BUMI LUKA - THE TRADE

"Tanah... sumber yang tiada ganti." Land... a resource with no substitute.

Malaysia's hills did not form overnight. The limestone karsts of Ipoh, the forested ridges of Perak — these are geological formations tens of millions of years in the making, shaped slowly by pressure, water, and time. What extraction removes in months cannot be returned in a lifetime. That is the quiet truth sitting at the heart of Bumi Luka — wounded earth.

This series was made in and around the quarry landscapes of Ipoh, Perak — a region known for its dramatic limestone geography and, increasingly, for the scale at which that geography is being altered. From a distance, a quarry can look almost abstract: terraced cuts of pale stone, machinery reduced to small moving shapes against vast exposed faces of rock, dust hanging in the air like weather. Up close, the picture shifts. What you see is not just extraction — it is transformation, irreversible and ongoing. The wound, once opened, does not close.

Recorded data
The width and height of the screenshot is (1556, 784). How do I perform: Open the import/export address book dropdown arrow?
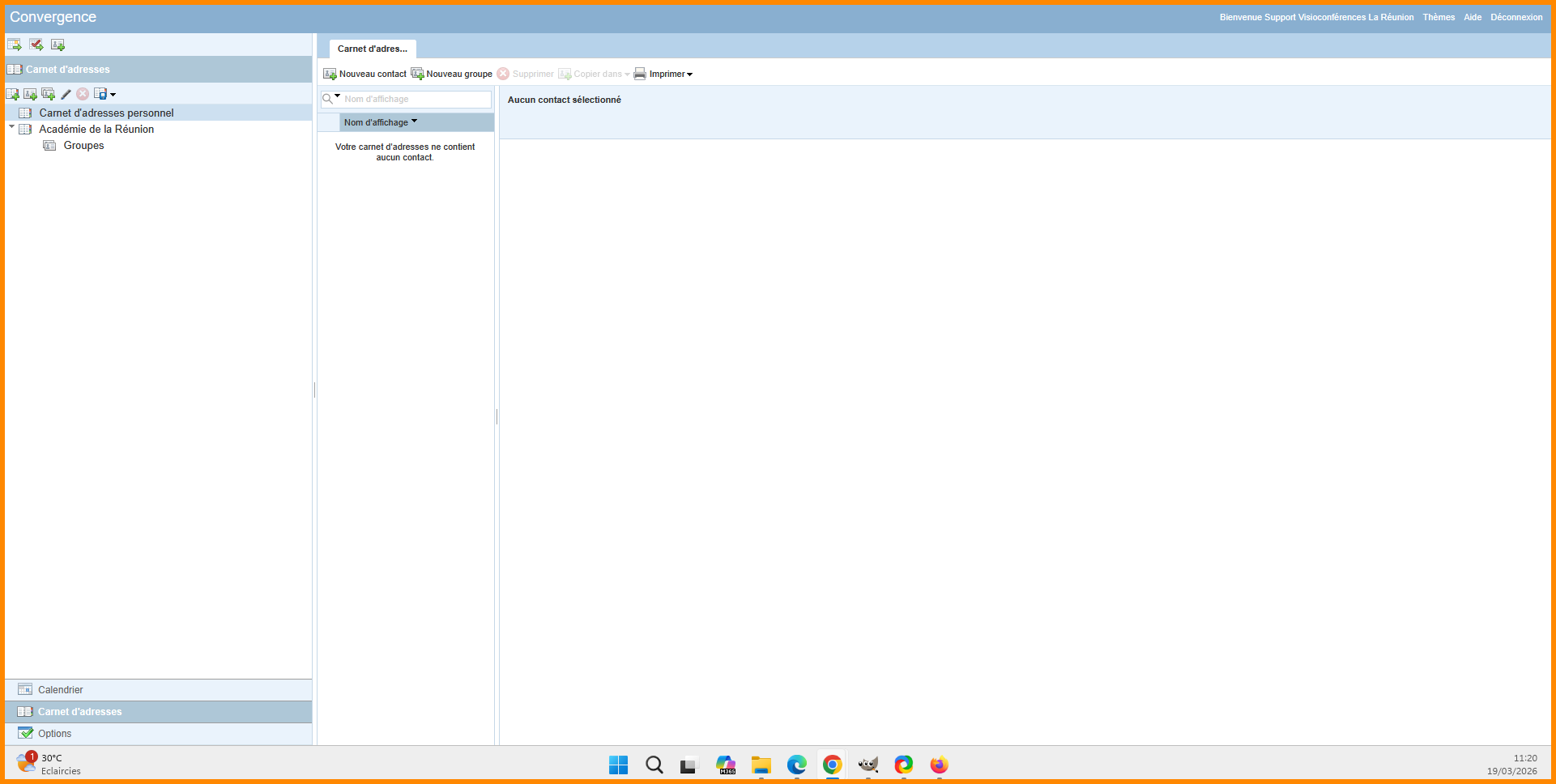point(113,95)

Written problem 1
According to the Bumi Luka text, what does the phrase "Bumi Luka" mean?
Written problem 2
Repeat the Bumi Luka text word for word from "BUMI LUKA - THE" to "Luka — wounded earth.".

Expected output 1
Wounded earth.

Expected output 2
BUMI LUKA - THE TRADE

"Tanah... sumber yang tiada ganti." Land... a resource with no substitute.

Malaysia's hills did not form overnight. The limestone karsts of Ipoh, the forested ridges of Perak — these are geological formations tens of millions of years in the making, shaped slowly by pressure, water, and time. What extraction removes in months cannot be returned in a lifetime. That is the quiet truth sitting at the heart of Bumi Luka — wounded earth.